We’re going to demonstrate how a little-known and, in our opinion, almost secret strategy called Confidential Cash Flow Factoring can turn your accounts receivable into a virtual cash flow machine, turning AR financial hurdles into cash flow solutions. of cash.
Search engine analysis will show you that thousands of Canadian businesses are searching every day for what they hopefully believe will be valuable information on today’s most popular business financing method. By the way, those businesses, of all types and sizes (including Canada’s largest corporations) want to know why cash flow factoring offers unlimited cash flow unlock based on their sales and receivables.
Initial explanations and summaries to clients sometimes bog down on key issues such as the cost of this AR financing method and, just as important, is the unwillingness of some clients to accept how the invoice is discounted (that’s another name for this type of financing). plays.
Canadian business owners and financial managers want you to like a good thing, while also wanting to know how it works and how to avoid the pitfalls. Let’s look at the ‘how it works’ part first, and then share with you the method that we believe eliminates the top perceived pitfalls seen by many businesses considering this type of financing.
We will focus on small and medium-sized businesses (larger corporations have access to all types of financing and external financing strategies), while small and medium-sized businesses in Canada tend to rely on their own cash flow to fund their continued growth. and its operation. capital. In fact, many businesses realize they have the potential to increase sales and profits, but can’t due to a lack of working capital.
Let’s get back to ‘how it works’! Accounts receivable cash flow factoring is the continuous sale, in whole or in part, of your sales invoices as you generate them and deliver products and services to your customer. Bills are purchased at a 1-3% discount from yourself, and you receive cash, 99% of the time the same day, for those sales. So, in effect, all of your sales are now fueling that cash flow machine you’ve turned your business into.
So far so good, right? Where complications arise, especially in Canada, is the fact that this type of financing requires your client to be notified of the process, directly or indirectly, and payments must be sent to your financial factoring company. Canadian companies, in our view, are reluctant to involve their clients in their internal financial policies and challenges. As a result, many companies are skeptical of entering AR financing in this way.
There is a solution? We told you there was – it’s a breakthrough called confidential invoice discounting. This type of financing is the same cost, allows you to bill and collect your own accounts receivable, and gets all the benefits of that cash flow factoring machine we turned your business into.
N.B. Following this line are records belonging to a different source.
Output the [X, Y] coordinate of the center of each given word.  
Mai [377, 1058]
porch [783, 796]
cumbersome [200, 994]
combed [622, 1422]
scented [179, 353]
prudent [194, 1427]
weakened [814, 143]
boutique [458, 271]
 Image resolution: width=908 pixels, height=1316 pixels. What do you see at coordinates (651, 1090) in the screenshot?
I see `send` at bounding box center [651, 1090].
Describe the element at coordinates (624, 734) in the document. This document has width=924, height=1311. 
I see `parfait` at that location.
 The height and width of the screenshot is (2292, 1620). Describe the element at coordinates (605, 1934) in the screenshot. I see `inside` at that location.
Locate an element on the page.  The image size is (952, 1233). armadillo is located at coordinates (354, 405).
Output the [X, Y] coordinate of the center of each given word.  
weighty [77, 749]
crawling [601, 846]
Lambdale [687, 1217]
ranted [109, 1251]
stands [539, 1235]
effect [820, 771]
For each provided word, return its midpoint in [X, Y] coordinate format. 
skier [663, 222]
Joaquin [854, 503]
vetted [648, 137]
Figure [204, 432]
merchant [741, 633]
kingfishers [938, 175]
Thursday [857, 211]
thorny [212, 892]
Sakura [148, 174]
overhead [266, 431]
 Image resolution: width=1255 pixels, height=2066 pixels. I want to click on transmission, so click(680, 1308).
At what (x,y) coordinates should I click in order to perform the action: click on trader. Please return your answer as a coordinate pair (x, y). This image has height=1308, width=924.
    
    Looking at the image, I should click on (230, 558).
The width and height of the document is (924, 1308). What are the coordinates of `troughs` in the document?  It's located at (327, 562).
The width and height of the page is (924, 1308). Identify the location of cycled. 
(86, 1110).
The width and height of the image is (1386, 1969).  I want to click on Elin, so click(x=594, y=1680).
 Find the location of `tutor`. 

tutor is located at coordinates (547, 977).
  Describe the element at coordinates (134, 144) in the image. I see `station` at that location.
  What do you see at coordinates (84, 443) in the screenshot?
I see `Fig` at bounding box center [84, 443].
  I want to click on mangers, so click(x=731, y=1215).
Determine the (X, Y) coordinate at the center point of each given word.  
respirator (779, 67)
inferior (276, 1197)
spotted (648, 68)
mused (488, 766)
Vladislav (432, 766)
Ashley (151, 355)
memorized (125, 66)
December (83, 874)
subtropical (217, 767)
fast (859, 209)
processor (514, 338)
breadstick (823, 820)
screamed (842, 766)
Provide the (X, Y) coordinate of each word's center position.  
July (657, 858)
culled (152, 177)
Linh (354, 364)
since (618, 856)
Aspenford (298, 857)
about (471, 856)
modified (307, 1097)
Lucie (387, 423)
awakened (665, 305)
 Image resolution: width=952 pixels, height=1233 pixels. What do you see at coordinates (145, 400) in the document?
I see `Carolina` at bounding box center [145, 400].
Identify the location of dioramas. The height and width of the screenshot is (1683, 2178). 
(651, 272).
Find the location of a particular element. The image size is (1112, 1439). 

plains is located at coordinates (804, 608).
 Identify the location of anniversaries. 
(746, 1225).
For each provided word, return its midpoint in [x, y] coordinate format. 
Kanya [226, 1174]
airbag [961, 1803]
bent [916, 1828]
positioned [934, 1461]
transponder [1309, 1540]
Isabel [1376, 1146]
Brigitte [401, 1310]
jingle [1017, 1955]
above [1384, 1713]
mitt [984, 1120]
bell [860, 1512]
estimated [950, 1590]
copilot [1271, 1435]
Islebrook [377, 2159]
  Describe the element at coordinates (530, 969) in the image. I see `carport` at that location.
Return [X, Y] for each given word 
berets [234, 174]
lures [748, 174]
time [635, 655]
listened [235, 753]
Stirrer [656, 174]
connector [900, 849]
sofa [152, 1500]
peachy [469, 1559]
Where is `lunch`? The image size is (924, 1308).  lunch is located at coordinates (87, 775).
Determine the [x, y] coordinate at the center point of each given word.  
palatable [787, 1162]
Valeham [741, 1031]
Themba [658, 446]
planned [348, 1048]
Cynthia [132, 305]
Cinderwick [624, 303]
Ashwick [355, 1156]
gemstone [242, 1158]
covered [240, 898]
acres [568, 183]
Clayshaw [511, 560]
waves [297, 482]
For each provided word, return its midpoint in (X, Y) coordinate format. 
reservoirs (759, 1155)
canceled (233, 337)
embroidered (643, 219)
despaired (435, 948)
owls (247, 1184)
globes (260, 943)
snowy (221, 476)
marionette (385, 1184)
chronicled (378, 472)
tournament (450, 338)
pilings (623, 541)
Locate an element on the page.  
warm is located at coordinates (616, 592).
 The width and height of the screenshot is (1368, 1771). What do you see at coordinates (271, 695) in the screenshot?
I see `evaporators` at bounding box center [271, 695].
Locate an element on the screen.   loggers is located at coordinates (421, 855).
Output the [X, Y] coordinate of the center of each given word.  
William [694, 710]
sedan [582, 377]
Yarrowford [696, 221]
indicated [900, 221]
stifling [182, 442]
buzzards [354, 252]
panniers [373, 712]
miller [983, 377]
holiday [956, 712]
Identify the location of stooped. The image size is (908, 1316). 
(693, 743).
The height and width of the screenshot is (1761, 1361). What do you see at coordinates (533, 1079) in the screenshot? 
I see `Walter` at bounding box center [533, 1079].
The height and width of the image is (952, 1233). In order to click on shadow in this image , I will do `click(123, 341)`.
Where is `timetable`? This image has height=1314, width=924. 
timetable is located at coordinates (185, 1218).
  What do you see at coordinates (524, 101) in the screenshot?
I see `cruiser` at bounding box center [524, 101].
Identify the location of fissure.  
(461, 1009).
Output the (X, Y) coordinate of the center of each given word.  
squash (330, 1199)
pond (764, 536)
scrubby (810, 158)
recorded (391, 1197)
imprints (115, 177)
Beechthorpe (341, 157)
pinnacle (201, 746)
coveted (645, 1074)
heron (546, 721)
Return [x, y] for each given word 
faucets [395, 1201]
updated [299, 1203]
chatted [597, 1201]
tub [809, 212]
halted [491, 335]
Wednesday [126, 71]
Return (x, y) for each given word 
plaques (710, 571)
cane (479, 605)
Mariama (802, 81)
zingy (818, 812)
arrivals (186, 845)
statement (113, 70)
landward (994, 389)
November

Talk to a trusted, credible and experienced Canadian trade finance advisor who can place you in a suitable AR finance facility, allowing you to reap the benefits of cash flow invoice financing while allowing competitors to , customers and suppliers remain. exactly where you want them to be, outside of your financial strategies and challenges! Let your competitors try to figure out how you’re doing so well in both growth and profits.